Selain masalah kompetensi, para pengusaha akan lebih suka merekrut TKA karena sesuai Pasal 42 Ayat 4 UU 13 Tahun 2003, mereka bisa dipekerjakan hanya dalam jangka waktu tertentu.
Aturan itu membuat tidak ada TKA yang menjadi pekerja tetap. Jika dilakukan pemutusan hubungan kerja (PHK), mereka tidak akan memperselisihkannya ke pengadilan hubungan industri (PHI) dan Mahkamah Agung (MA).
"Karena dipekerjakan dengan jangka waktu tertentu, TKA akan lebih mudah di-PHK dengan alasan habis masa kerjanya," ujar Sekretaris Jenderal OPSI Timboel Siregar, Rabu (6/1).
Hal itu berbeda jika dibanding dengan pekerja Indonesia yang bisa dikontrak dalam waktu tertentu, tapi tetap diatur dalam Pasal 59 UU 13 Tahun 2003. Bila pengusaha melanggar pasal tersebut, pekerja otomatis menjadi pekerja tetap.
Inilah alasan mengapa pengusaha akan lebih senang merekrut TKA dibandingkan pekerja Indonesia.
Kecenderungan lebih memilih untuk merekrut TKA di era MEA ini membuat lapangan kerja bagi tenaga kerja Indonesia yang terampil dan berpendidikan semakin sempit. "Artinya, potensi meningkatnya pengangguran terdidik akan semakin besar dan merupakan ancaman bagi bangsa Indonesia," katanya.

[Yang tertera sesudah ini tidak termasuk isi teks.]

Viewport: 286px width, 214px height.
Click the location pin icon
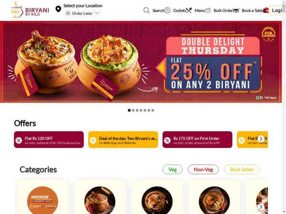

Timboel mengatakan, upaya pemerintah melakukan pelatihan wirausaha dan keterampilan kerja bagi 717.454 calon tenaga kerja adalah hal yang perlu diapresiasi.
Namun, upaya pemerintah tidak boleh berhenti pada pelatihan saja, tetapi harus ada pemberian modal kerja dengan bunga rendah serta akses bahan baku dan pasar yang lebih mudah.
Penggunaaan kredit usaha rakyat (KUR) harus diprioritaskan bagi wirausaha dan diupayakan bunganya sekitar 4 persen hingga 5 persen, bukan 9 persen seperti yang dicanangkan pemerintah untuk 2016 ini.